→ Problem to work on: Copy each line of the entries that includes the word "pixels".

Dataset entries
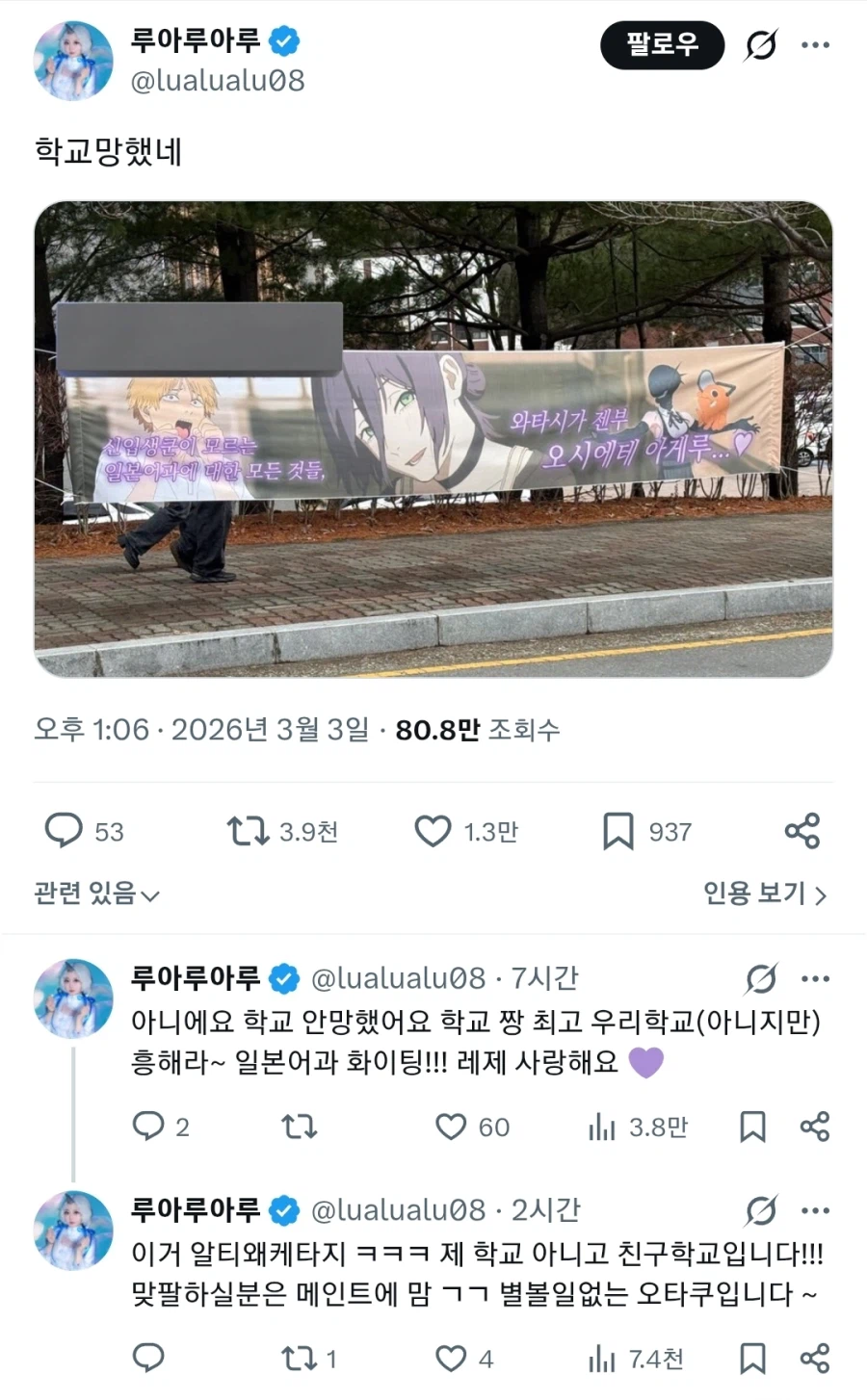
Task: Open the banner photo in the tweet
Action: pos(434,439)
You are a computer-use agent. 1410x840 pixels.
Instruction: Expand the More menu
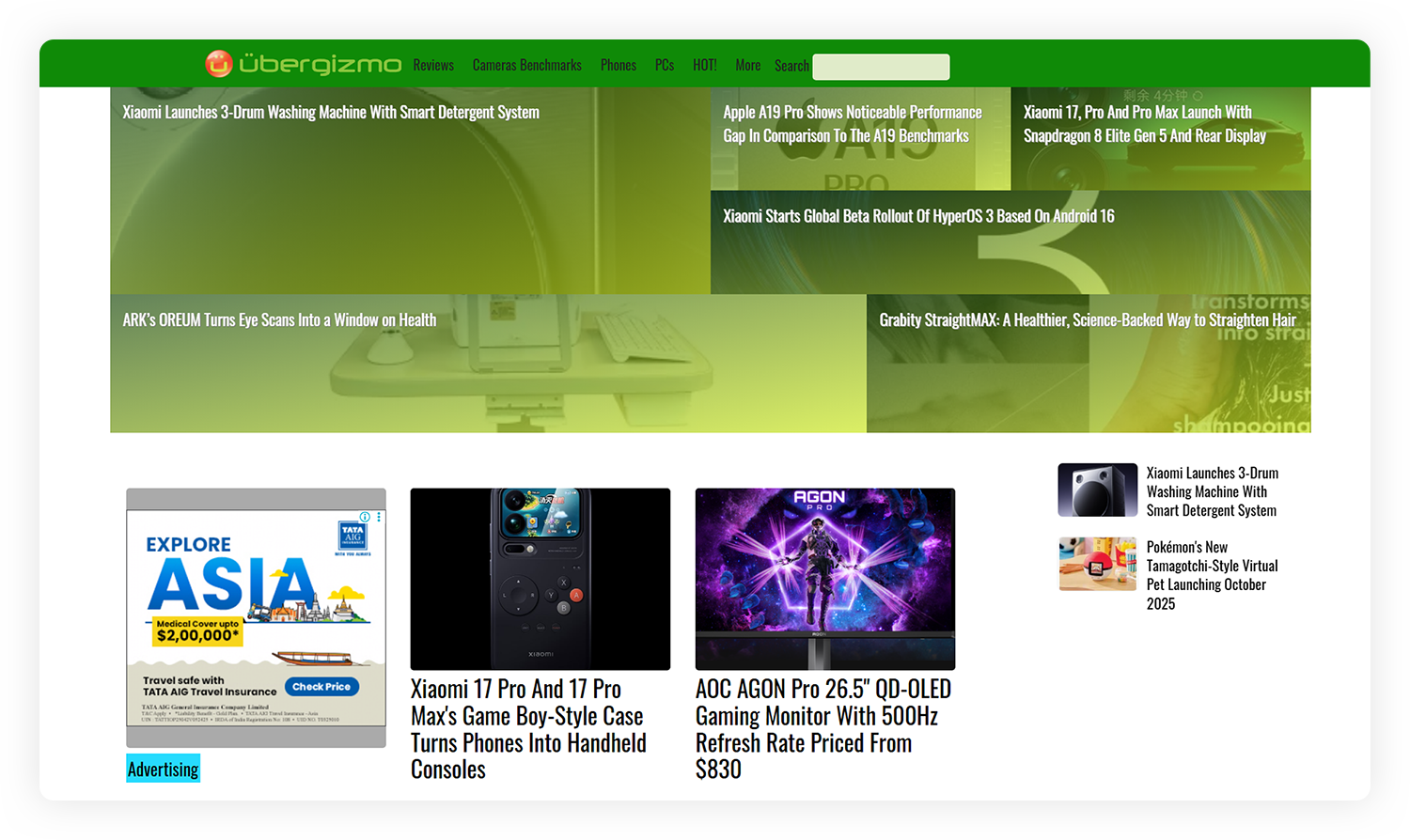pos(747,66)
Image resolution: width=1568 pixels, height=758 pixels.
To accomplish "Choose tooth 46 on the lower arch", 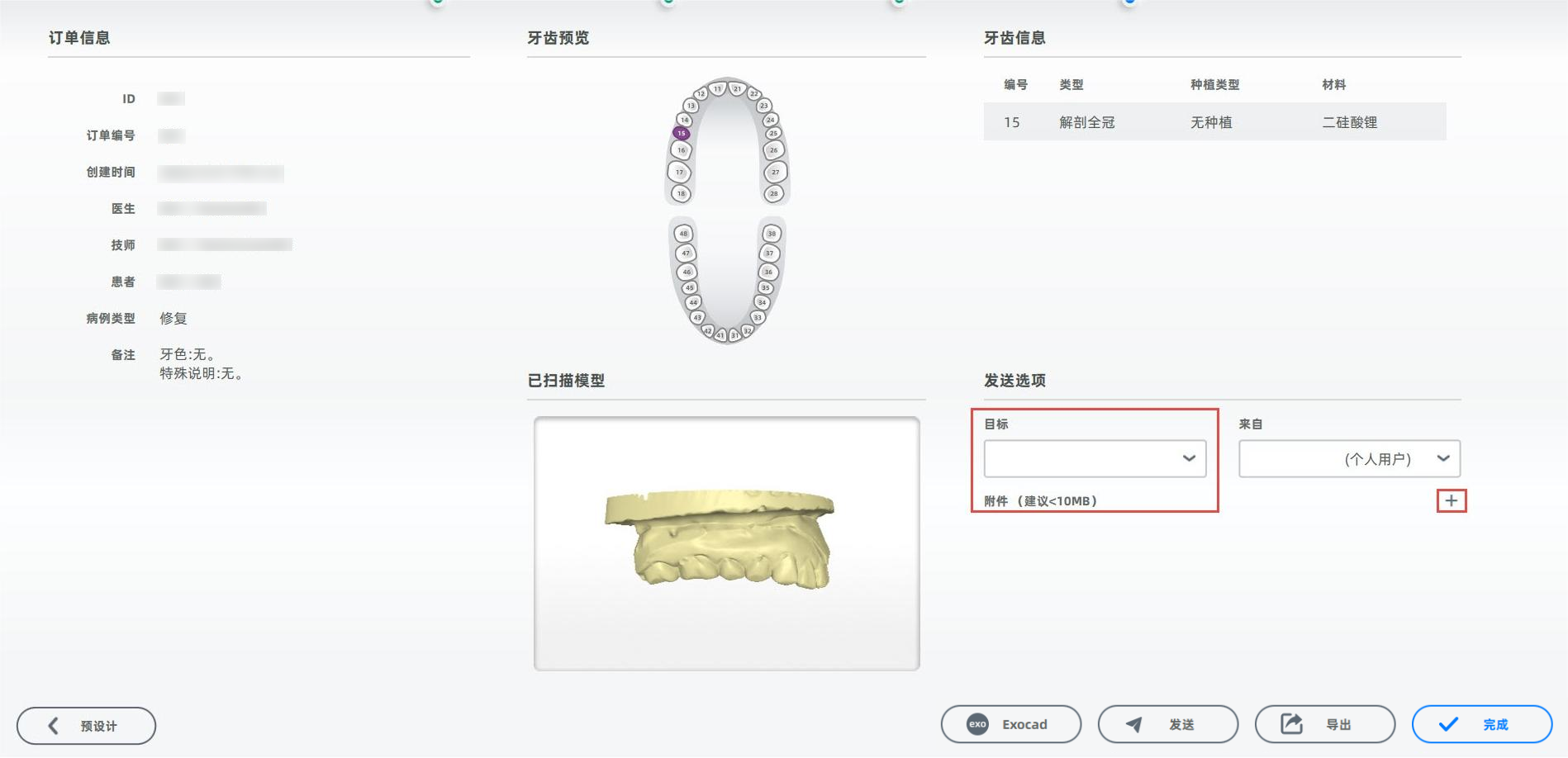I will click(687, 272).
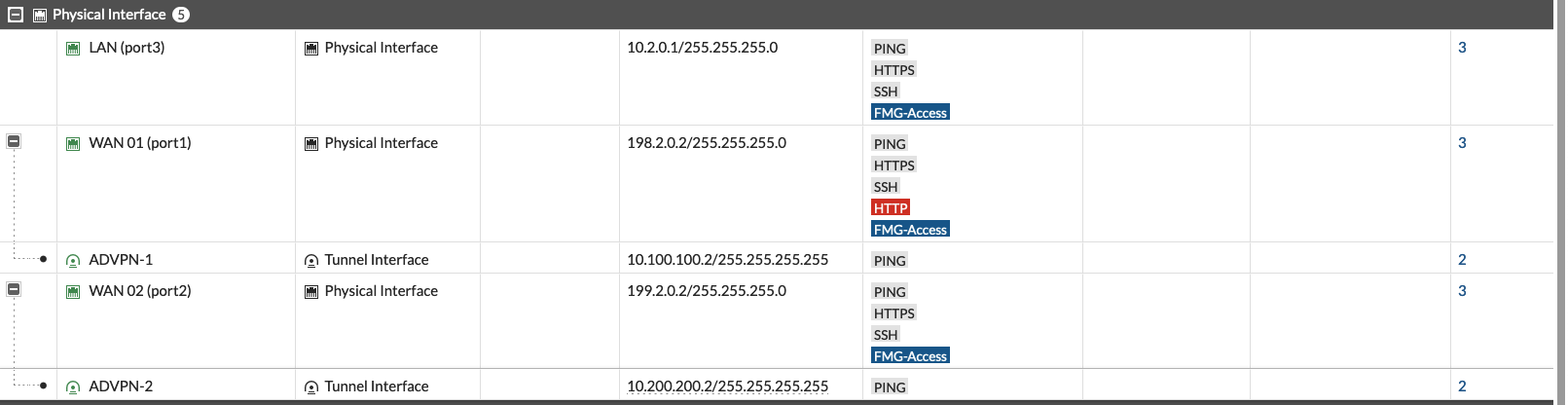This screenshot has height=405, width=1568.
Task: Click the red HTTP access tag
Action: pos(891,208)
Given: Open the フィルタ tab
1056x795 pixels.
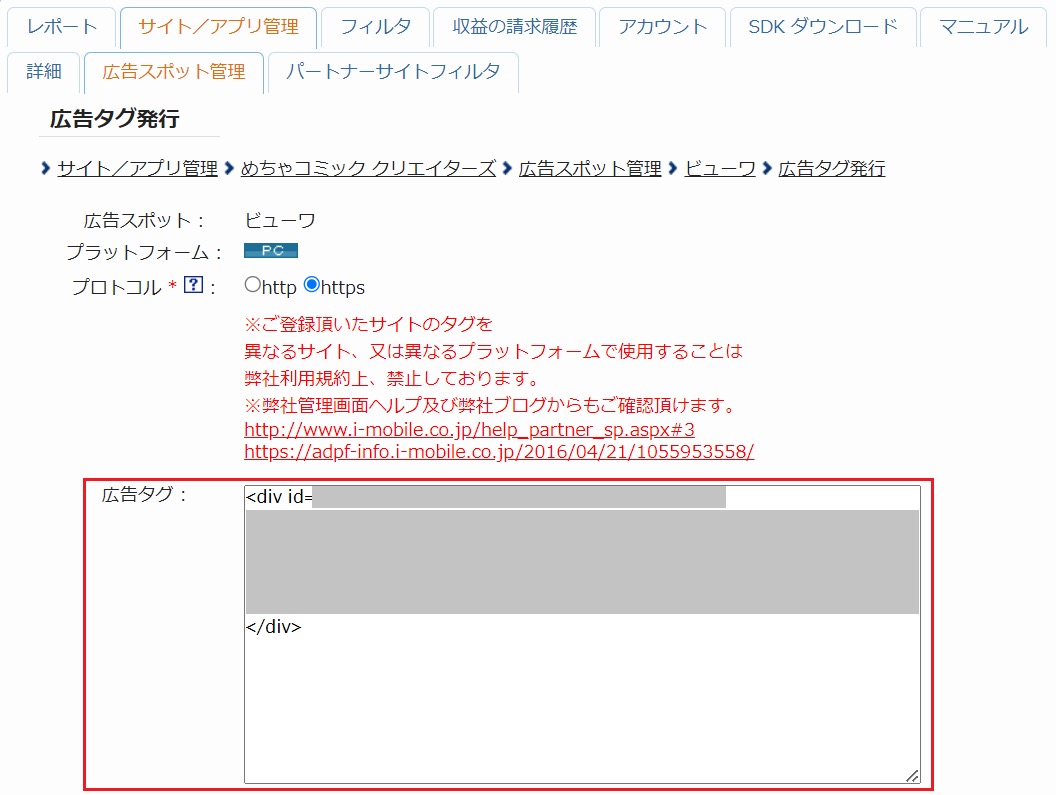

→ Result for this task:
You are a computer-use agent. 1410x840 pixels.
Image resolution: width=1568 pixels, height=758 pixels.
1056x795 pixels.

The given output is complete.